Venezuela and New Granada began to chafe at the bonds of their union in Gran Colombia. The protagonists in each country, Páez in Venezuela and Santander in New Granada, opposed each other, and at last civil war broke out. Bolívar left Lima in haste, and most authorities agree that Peru was glad to see the end of his three-year reign and its liberation from Colombian influence. In Bogotá, Bolívar found Santander upholding the constitution of Cúcuta and urging that Páez be punished as a rebel. Bolívar, however, was determined to preserve the unity of Gran Colombia and was therefore willing to appease Páez, with whom he became reconciled early in 1827. Páez bowed to the supreme authority of the Liberator, and in turn Bolívar promised a new constitution that would remedy Venezuelan grievances. He declared himself dictator of Gran Colombia and called for a national convention that met in April 1828. Bolívar refused to influence the elections, with the result that the liberals under the leadership of Santander gained the majority.
Bolívar had hoped that the constitution of Cúcuta would be revised and presidential authority strengthened, but the liberals blocked any such attempts. A stalemate developed. Arguing that the old constitution was no longer valid and that no new one had taken its place, Bolívar assumed dictatorial powers in Gran Colombia. A group of liberal conspirators invaded the presidential palace on the night of September 25, and Bolívar was saved from the daggers of the assassins only by the quick-wittedness of Manuela Sáenz. Although the attempt on his life failed, the storm signals increased. Bolívar’s precarious health began to fail. Peru invaded Ecuador with the intention of annexing Guayaquil. Once more Sucre saved Ecuador and defeated the Peruvians at Tarqui (1829). A few months later one of Bolívar’s most-honoured generals, José María Córdoba, staged a revolt. It was crushed, but Bolívar was disheartened by the continued ingratitude of his former adherents. In the fall of 1829 Venezuela seceded from Gran Colombia.
Reluctantly, Bolívar realized that his very existence presented a danger to the internal and external peace of the nations that owed their independence to him, and on May 8, 1830, he left Bogotá, planning to take refuge in Europe. Reaching the Atlantic coast, he learned that Sucre, whom he had trained as his successor, had been assassinated. Bolívar’s grief was boundless. The projected trip to Europe was canceled, and, at the invitation of a Spanish admirer, Bolívar journeyed to his estate near Santa Marta. Ironically, his life ended in the house of a Spaniard, where, toward the end of 1830, he died of tuberculosis.

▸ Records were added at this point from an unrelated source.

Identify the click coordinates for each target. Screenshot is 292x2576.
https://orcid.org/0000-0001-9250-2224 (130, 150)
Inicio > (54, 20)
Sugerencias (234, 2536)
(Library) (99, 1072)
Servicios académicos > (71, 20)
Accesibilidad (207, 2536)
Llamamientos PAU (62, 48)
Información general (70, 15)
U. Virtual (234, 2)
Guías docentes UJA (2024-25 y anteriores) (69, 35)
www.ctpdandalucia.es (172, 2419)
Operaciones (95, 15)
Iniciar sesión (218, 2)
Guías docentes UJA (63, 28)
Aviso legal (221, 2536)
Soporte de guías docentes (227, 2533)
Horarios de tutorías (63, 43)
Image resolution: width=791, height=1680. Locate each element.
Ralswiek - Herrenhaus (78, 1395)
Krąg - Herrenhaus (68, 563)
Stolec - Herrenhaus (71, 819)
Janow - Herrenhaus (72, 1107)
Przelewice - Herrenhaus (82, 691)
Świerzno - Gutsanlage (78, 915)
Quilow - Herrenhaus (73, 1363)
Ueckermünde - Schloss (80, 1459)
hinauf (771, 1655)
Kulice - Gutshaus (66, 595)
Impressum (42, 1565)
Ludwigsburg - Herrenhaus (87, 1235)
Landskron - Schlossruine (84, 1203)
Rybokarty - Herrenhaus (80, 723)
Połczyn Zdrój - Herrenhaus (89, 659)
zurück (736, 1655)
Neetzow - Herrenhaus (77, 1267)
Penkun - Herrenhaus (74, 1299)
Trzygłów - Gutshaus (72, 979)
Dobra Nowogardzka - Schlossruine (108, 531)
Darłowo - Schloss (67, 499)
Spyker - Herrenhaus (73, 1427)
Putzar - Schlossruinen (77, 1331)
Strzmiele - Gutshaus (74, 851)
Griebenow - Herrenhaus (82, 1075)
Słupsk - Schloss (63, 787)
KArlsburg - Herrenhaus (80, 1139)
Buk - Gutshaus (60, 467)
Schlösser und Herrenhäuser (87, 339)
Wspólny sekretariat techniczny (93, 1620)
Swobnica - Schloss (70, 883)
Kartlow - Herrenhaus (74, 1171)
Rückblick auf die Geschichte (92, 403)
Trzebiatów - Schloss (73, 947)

Bolívar is regarded by many as the greatest genius the Latin Americanworld has produced. He was a man of international renown in his own day, and his reputation has steadily increased since his death. There are few figures in European history and none in the history of the United States who display the rare combination of strength and weakness, character and temperament, prophetic vision and poetic power that distinguish Simón Bolívar. As a consequence, his life and his work have grown to mythical dimensions among the people of his continent.